Document text section start
Drama On The Jurassic Coast!


I'm not at all sure when I first ran across this compelling bit of television called Broadchurch. Maybe it was just a chance  pop on BBC America or maybe my Anglophile daughter mentioned it to me or maybe it was both at the same time. But I knew it was better than a lot of stuff I tickled my eyeballs with on the boob tube. I was at first put off that it starred David Tennant who is not my favorite Doctor, but I figured out pretty soon that this D.C.I. Hardy is far away from his frenetic turn as the master of the TARDIS. His nickname is "Shitface" and frankly it fits quite well. Also there is the completely alluring character of D.S. Ellie Miller who becomes the center of this story and is almost always the most interesting person in any scene she's in. She offers up a "Plain Jane" of increasing wit and force as the story rolls on. I've just finished watching the series all the way through thanks to my daughters who have introduced their old man to the fancies of Netflix. Don't worry, there are no spoilers in this review, the show's too good for that.


In the first season we meet the quaint town of Broadchurch and all seems sunny and calm but the murder of an eleven year old boy throws the town into a lurch of suspicion and paranoia as new cop Hardy attempts to solve the crime. His second is Miller, whose job he's taken, and together they sort out their own feelings and the clues to slog into a mystery which is a lurid as it is bizarre. People get hurt along the way and mistakes are made. But it seems that this series was filmed in sequence and that the identity of the killer was a mystery from the cast itself. It's a  honking good mystery too with lots of twists and turns and some of the best red herrings on the small screen.


The second season presents us with the results of the first season's investigation as the town folk must cope with a trial which calls into question much of what we saw in the first year. The challenges are mighty and the new additions to the cast, in the form of lawyers of great potency, is pretty dynamic. The pace is somewhat slower as we know most everyone, but we do have a somewhat older murder to solve, one which haunts Hardy and is part of why he came to Broadchurch to begin with. It's great to see Hardy and Miller working together again as they have developed a back and forth which the best teams get after time.


The third season deals with the consequences of the trial and offers up a new mystery altogether -- this one not a murder but a rape. A serial rapist is at long last uncovered and the pain which goes with that search is typical of the angst and grim critique of human nature which the show has from the very first put on display.


And looming over all three seasons is the spectacular Jurassic Coast.  This awesome sight dominates the landscape which itself is a vital part of the storytelling in Broadchurch. The fictional town sits on this site and the creators take every opportunity to feature it. That implacable face of rock says to anyone who is remotely aware that the doings of human beings are momentary and fleeting. It's ironic that a former Doctor Who would be in such a story. The drama which unfolds beneath its crags and along its beaches are just whims in the maw of impossible time. The details of Broadchurch are mysterious and evasive, but the theme never is. We are small and have only a short time to make what we can of a life which outraces us all into the grave.
Document text section end
Given data section start
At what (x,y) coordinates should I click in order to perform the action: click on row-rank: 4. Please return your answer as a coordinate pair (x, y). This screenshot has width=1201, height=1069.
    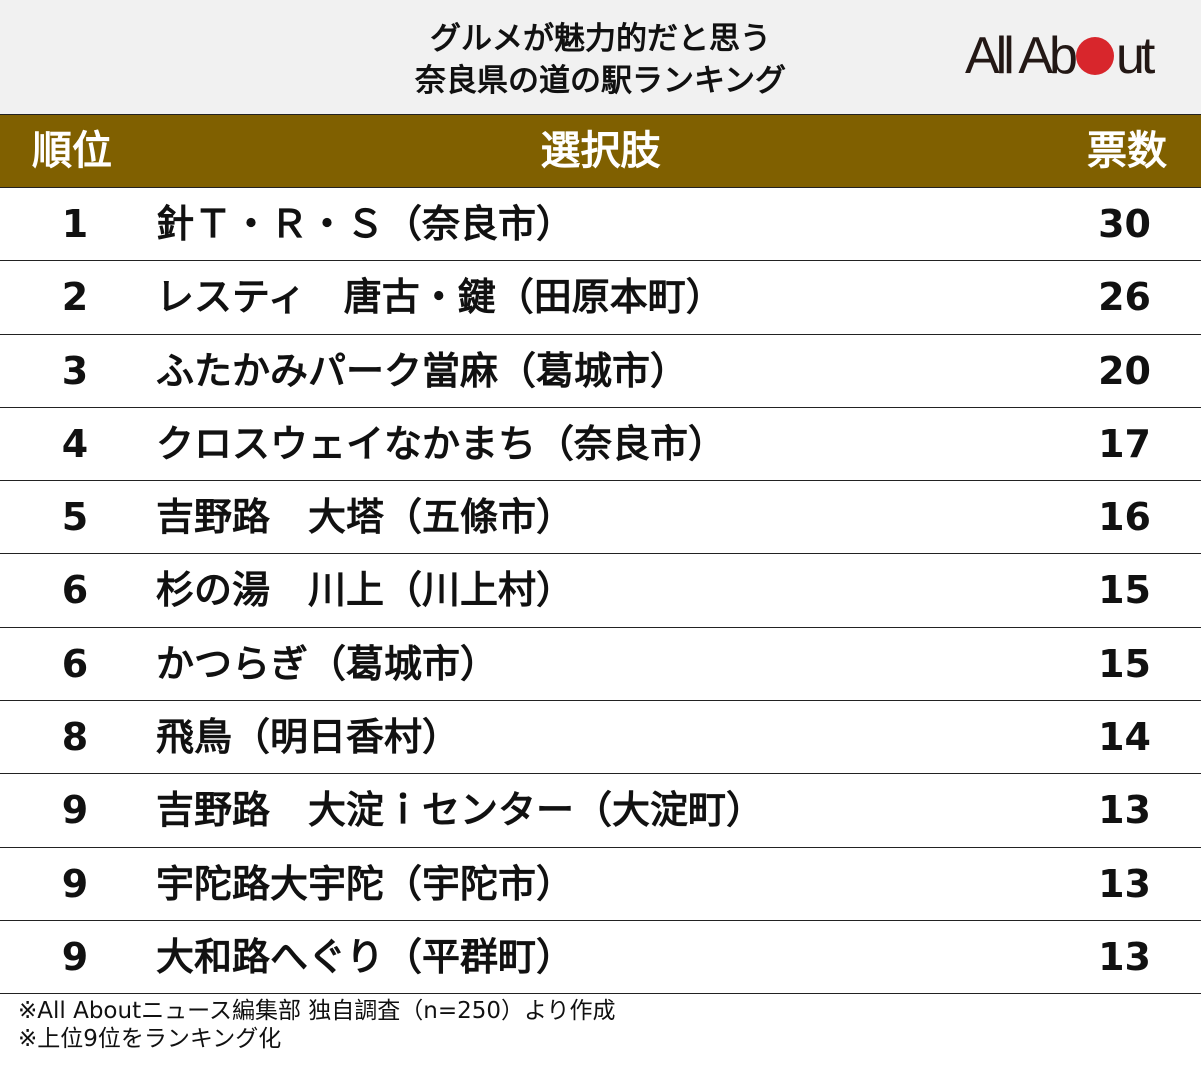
Given data section end
◆ **Exercise A**: Repeat a passage of the Broadchurch review word for word, starting at the words "And looming over" and ending after the words "into the grave.".
◆ **Exercise B**: For each statement, answer yes or no according to the Broadchurch review, and quote the words that decide it: (i) the first season centers on the murder of an eleven-year-old boy; (ii) the new mystery in the third season is a murder; (iii) the second season moves at a faster pace than the first.
The material has no connection to the Broadchurch review.

◆ **Exercise answer A**:
And looming over all three seasons is the spectacular Jurassic Coast.  This awesome sight dominates the landscape which itself is a vital part of the storytelling in Broadchurch. The fictional town sits on this site and the creators take every opportunity to feature it. That implacable face of rock says to anyone who is remotely aware that the doings of human beings are momentary and fleeting. It's ironic that a former Doctor Who would be in such a story. The drama which unfolds beneath its crags and along its beaches are just whims in the maw of impossible time. The details of Broadchurch are mysterious and evasive, but the theme never is. We are small and have only a short time to make what we can of a life which outraces us all into the grave.

◆ **Exercise answer B**:
(i) Yes: "the murder of an eleven year old boy throws the town into a lurch of suspicion and paranoia"
(ii) No: "this one not a murder but a rape"
(iii) No: "The pace is somewhat slower as we know most everyone"